**WHAT IS REQUIRED:**
Copy the records below word for word, starting at the line that contains "The width and" and ending at the end of the records, and leave the pictures out of your copy.

Item coordinate data:
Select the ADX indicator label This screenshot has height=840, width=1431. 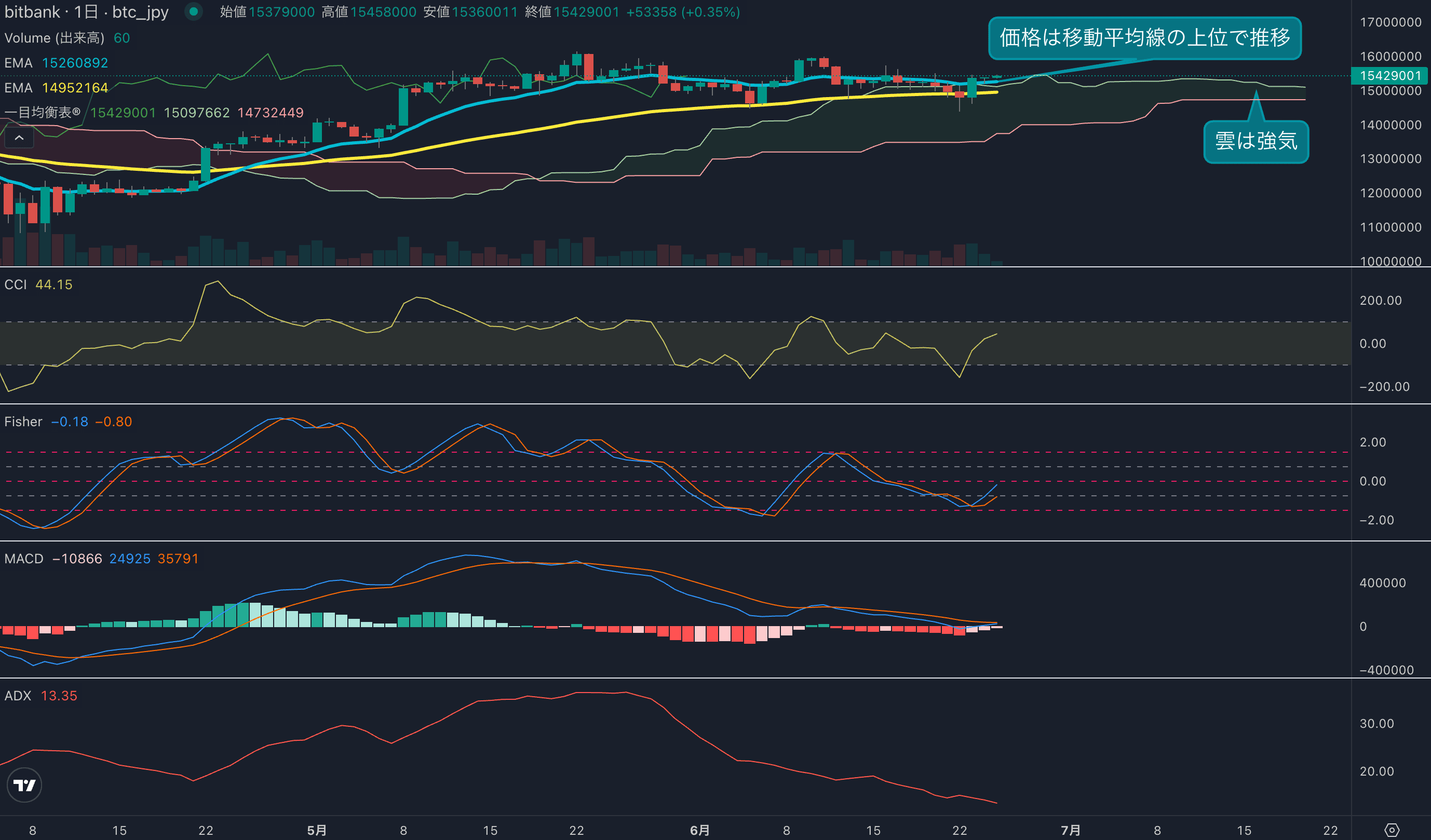(x=18, y=696)
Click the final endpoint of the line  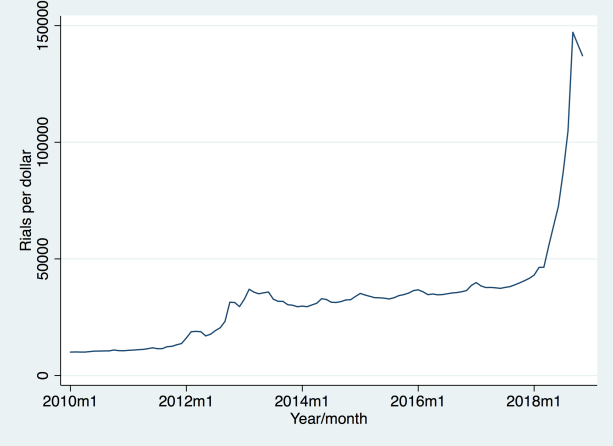[x=583, y=56]
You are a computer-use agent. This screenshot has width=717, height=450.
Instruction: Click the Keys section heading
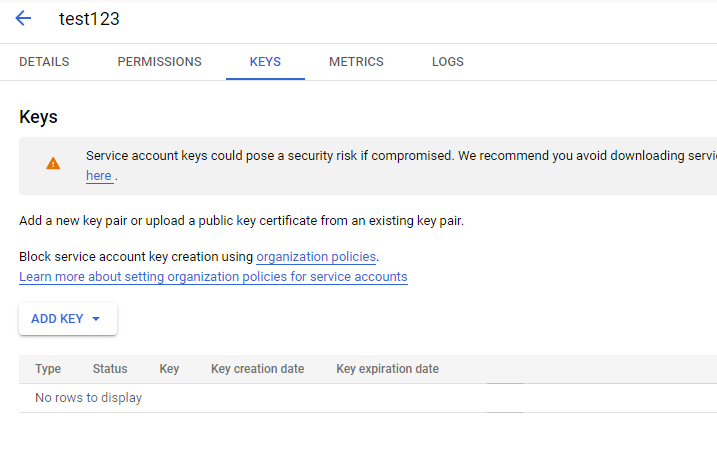point(38,117)
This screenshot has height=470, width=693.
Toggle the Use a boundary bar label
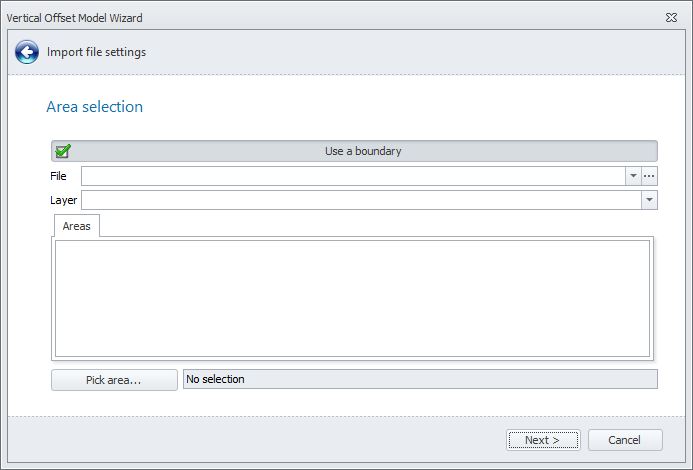[363, 151]
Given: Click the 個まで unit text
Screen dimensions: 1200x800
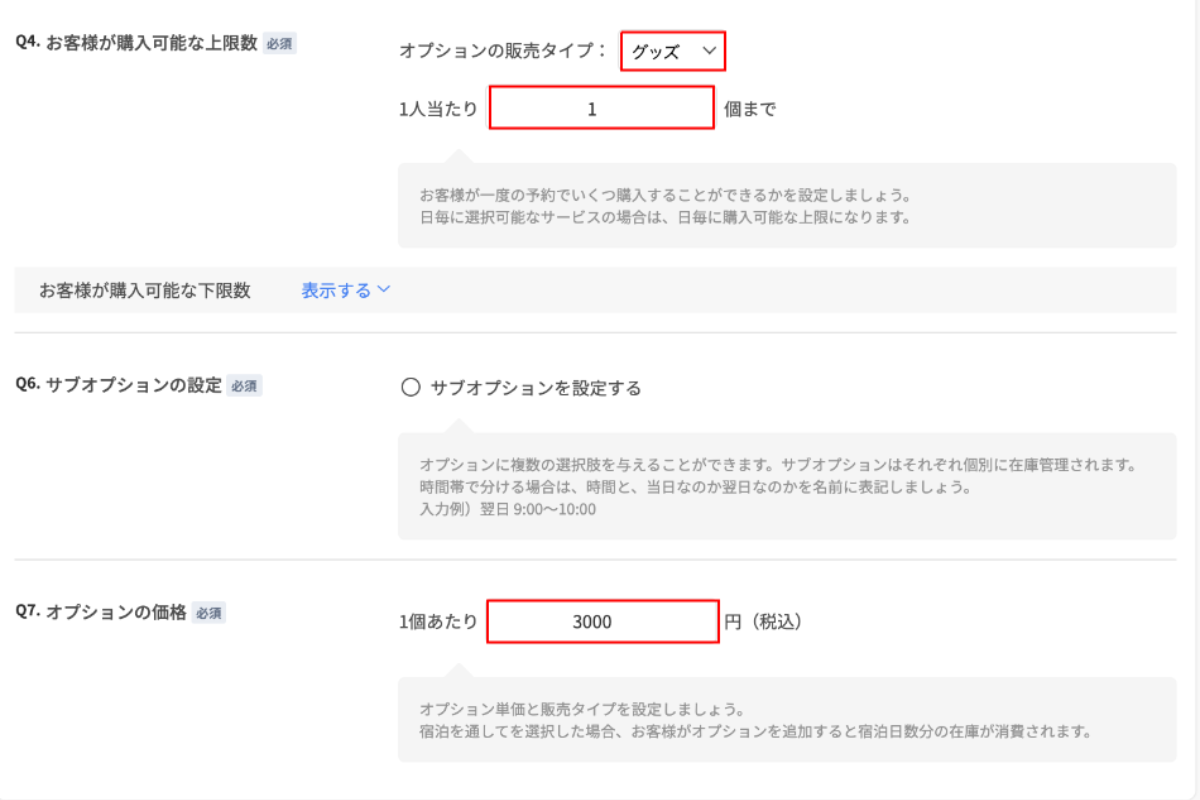Looking at the screenshot, I should pyautogui.click(x=750, y=109).
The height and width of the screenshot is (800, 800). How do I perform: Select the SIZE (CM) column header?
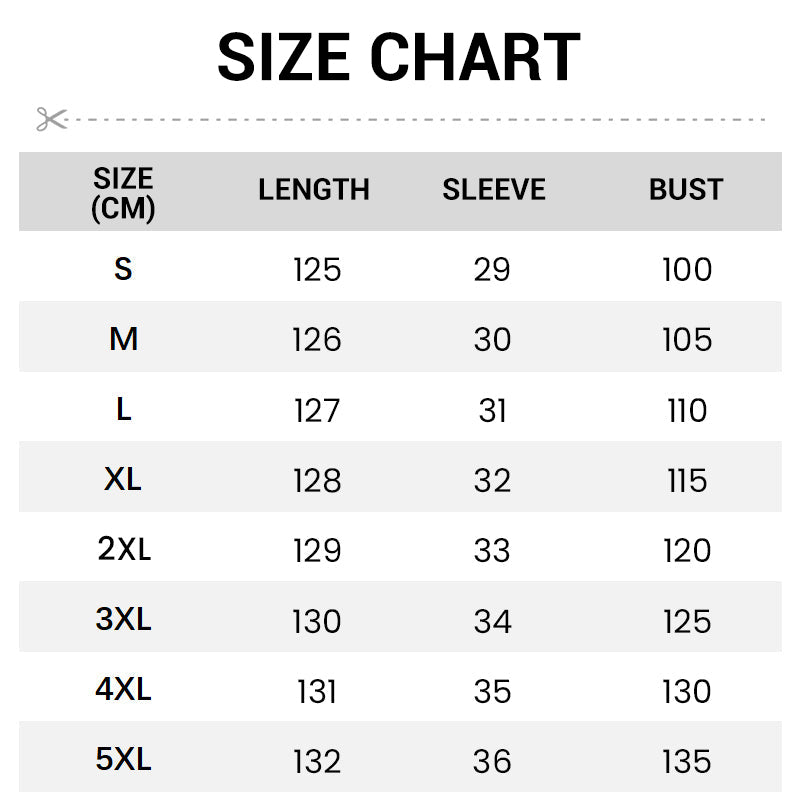pyautogui.click(x=123, y=193)
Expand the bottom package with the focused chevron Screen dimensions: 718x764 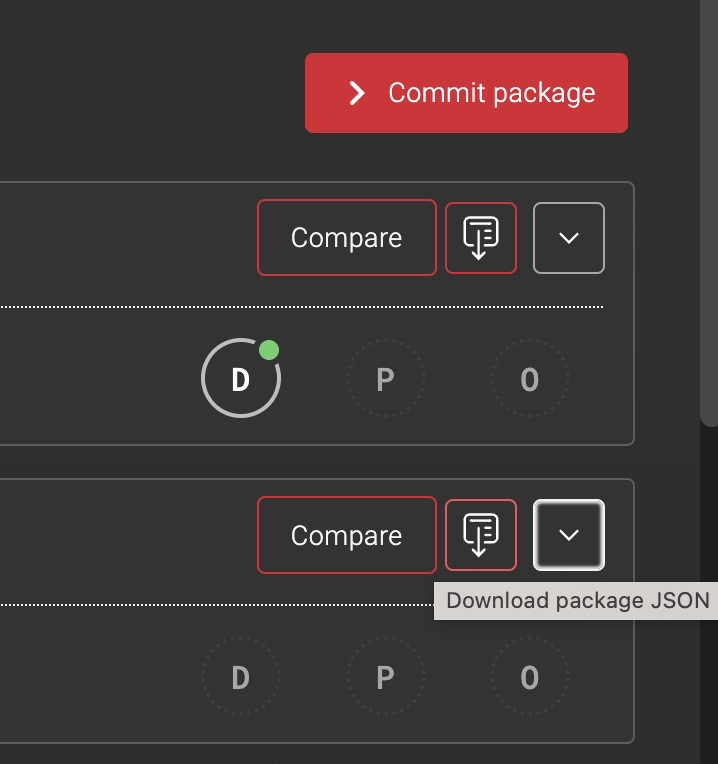point(569,535)
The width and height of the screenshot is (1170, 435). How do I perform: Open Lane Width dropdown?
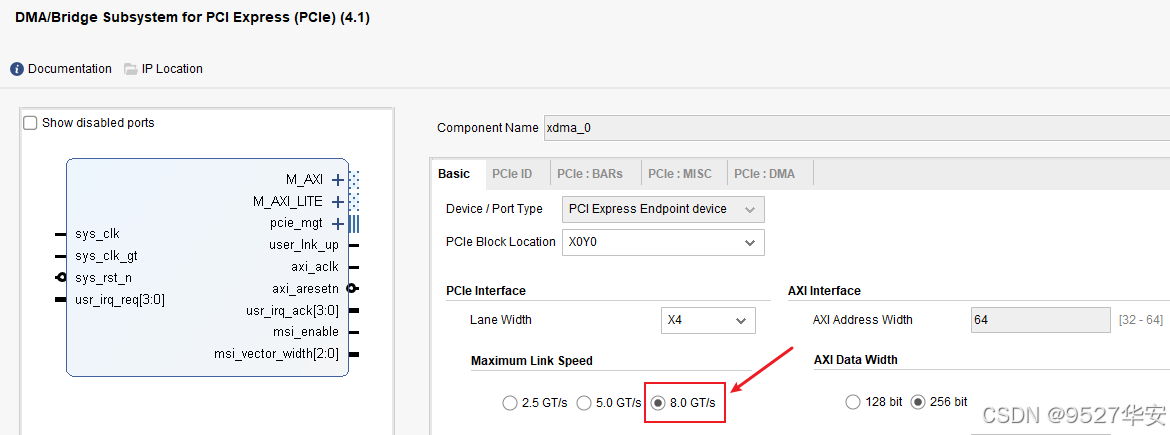point(709,320)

**SOLUTION TO THIS EXERCISE:**
The width and height of the screenshot is (1170, 435). How do I perform: Open Lane Width dropdown?
point(709,320)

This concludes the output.